Saved data entries:
★ ★ ★

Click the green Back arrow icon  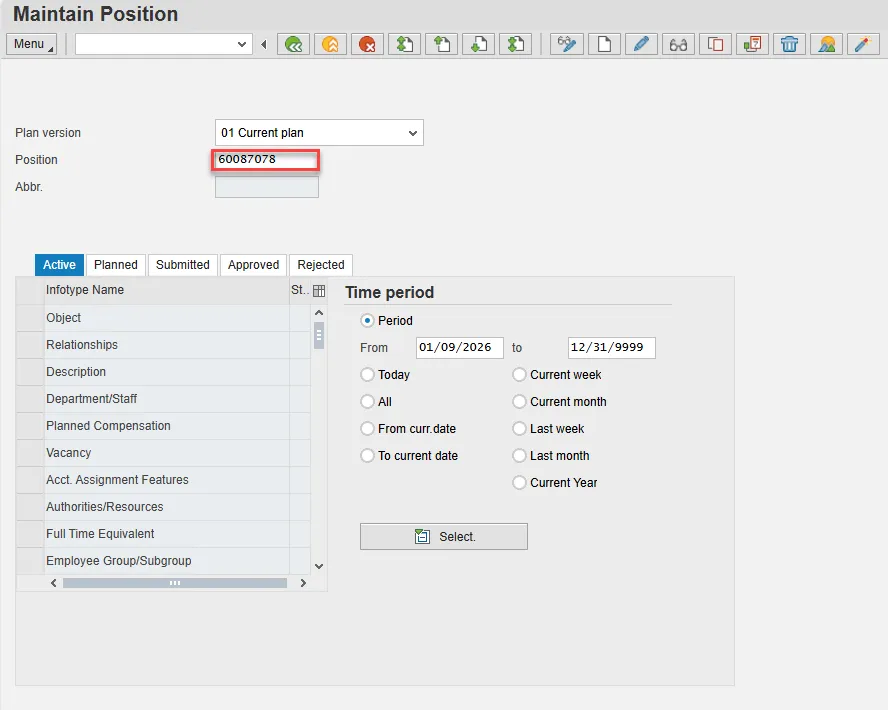pos(293,44)
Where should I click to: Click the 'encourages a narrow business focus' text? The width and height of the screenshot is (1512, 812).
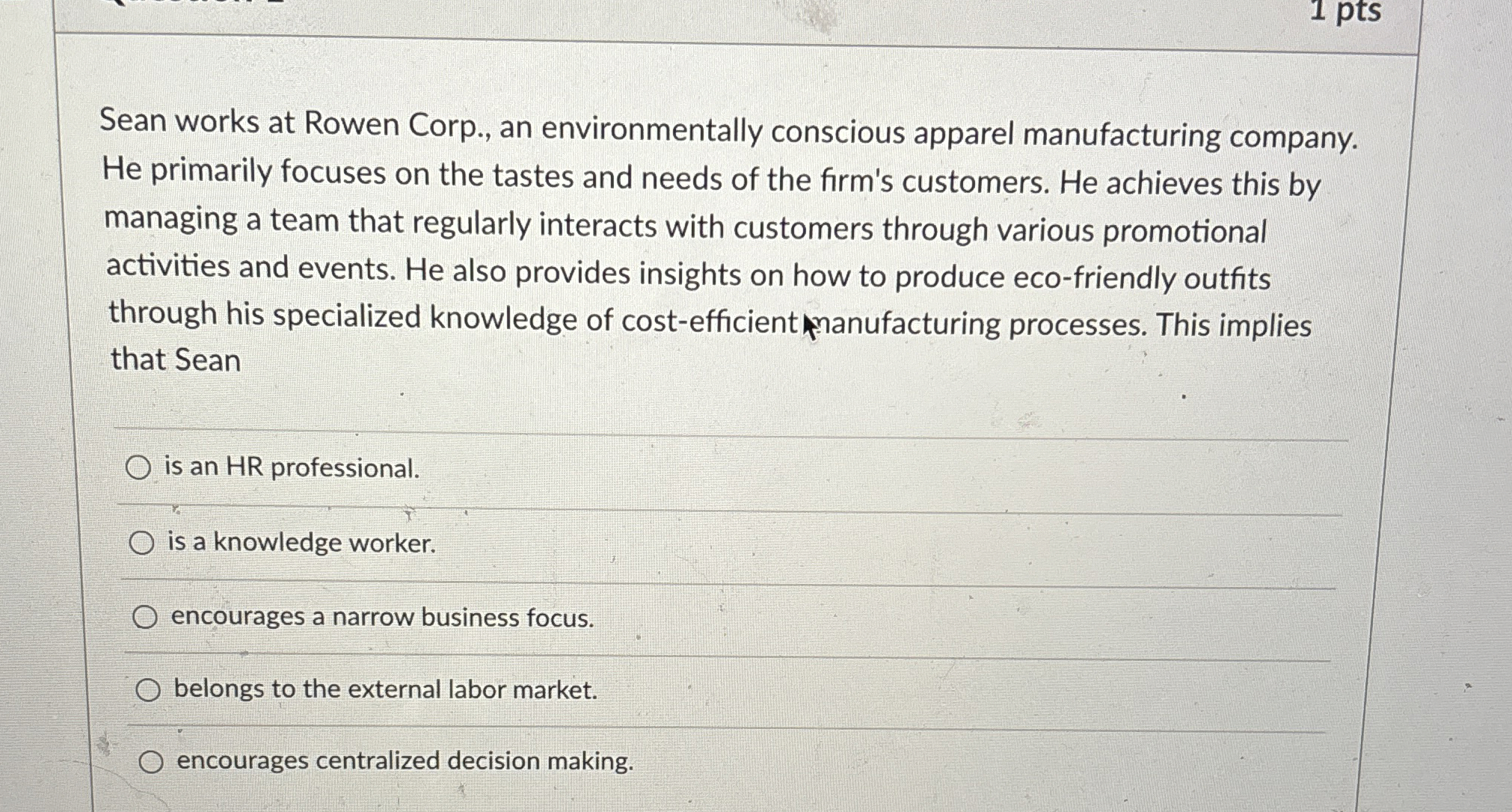[381, 617]
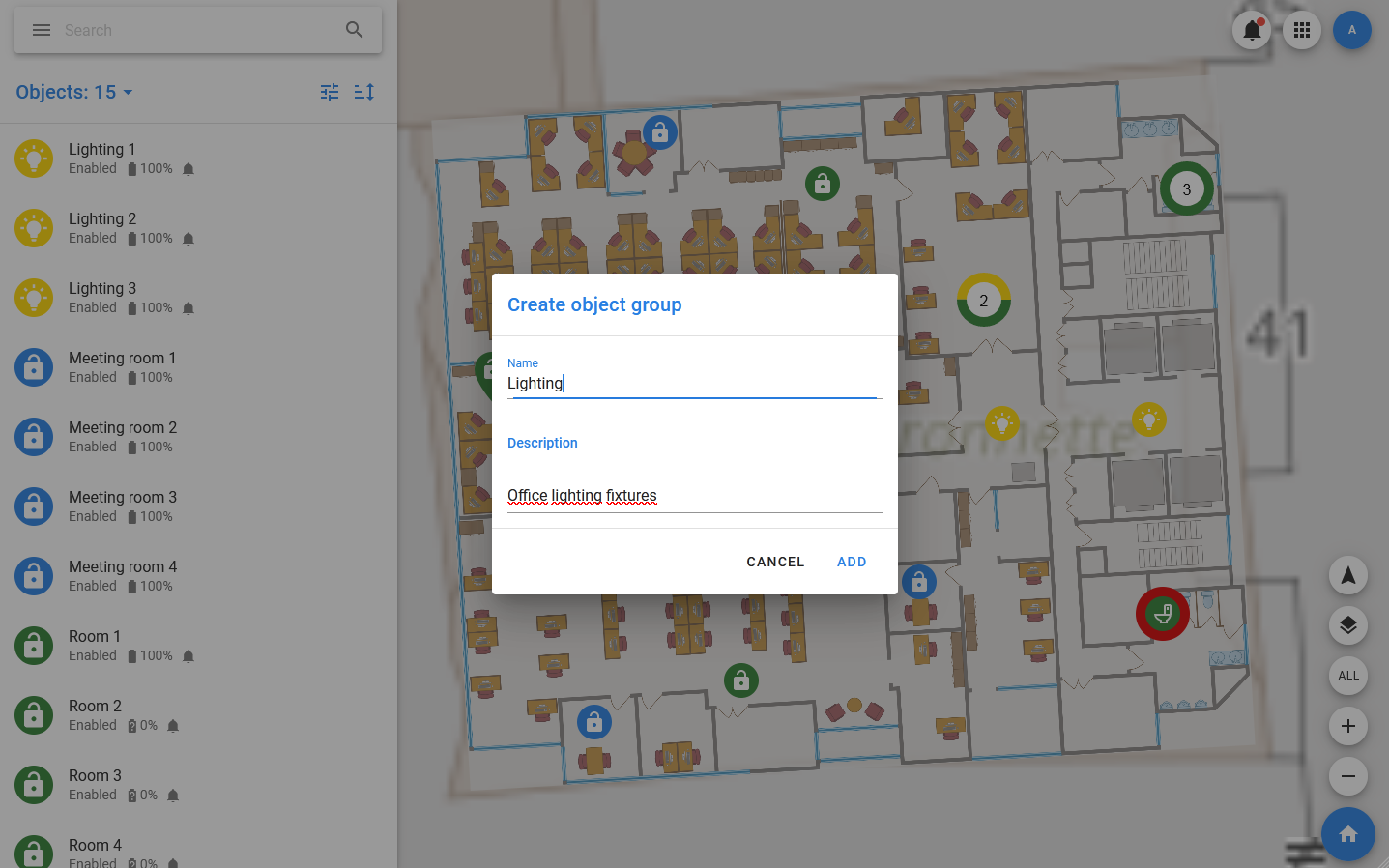The height and width of the screenshot is (868, 1389).
Task: Open the object filter settings icon
Action: (x=330, y=92)
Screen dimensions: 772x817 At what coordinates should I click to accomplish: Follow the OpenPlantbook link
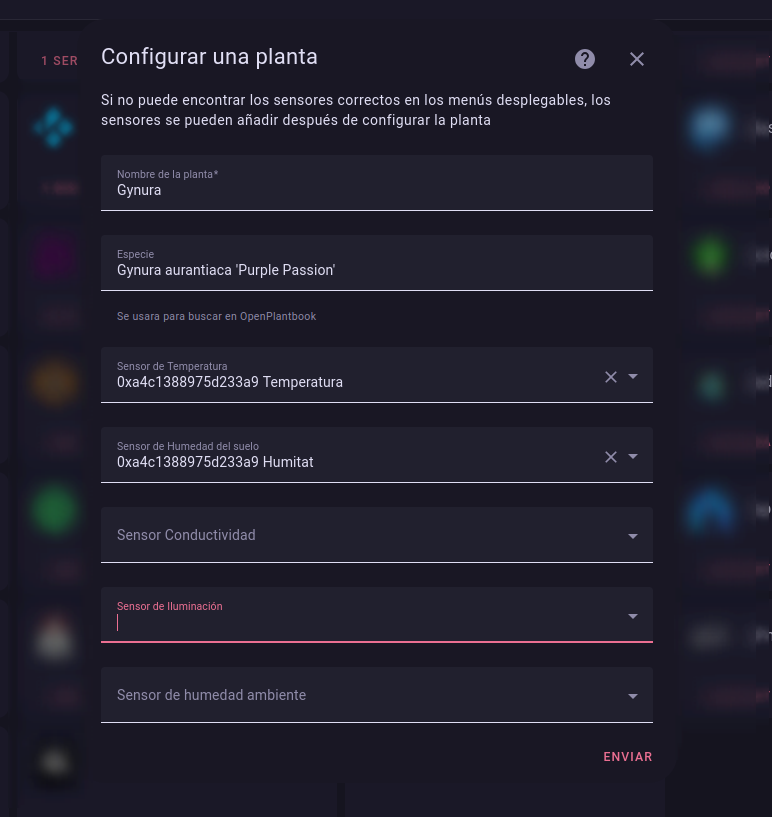click(x=278, y=316)
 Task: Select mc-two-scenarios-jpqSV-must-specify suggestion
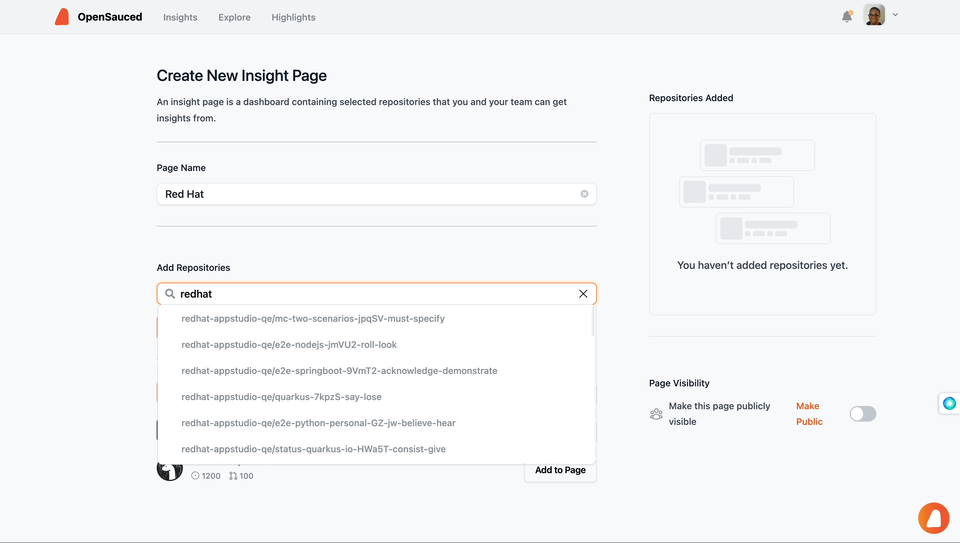click(x=313, y=319)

★ ★ ★

▶ **Your objective**: Restate, word for word, each line from the line containing "Screen dimensions: 772x817" through the end of the entries above; the pictures are not part of the copy.

▶ **Solved exercise**:
Screen dimensions: 772x817 At what coordinates should I click to accomplish: Follow the OpenPlantbook link
click(x=278, y=316)
 Task: Select mc-two-scenarios-jpqSV-must-specify suggestion
click(x=313, y=319)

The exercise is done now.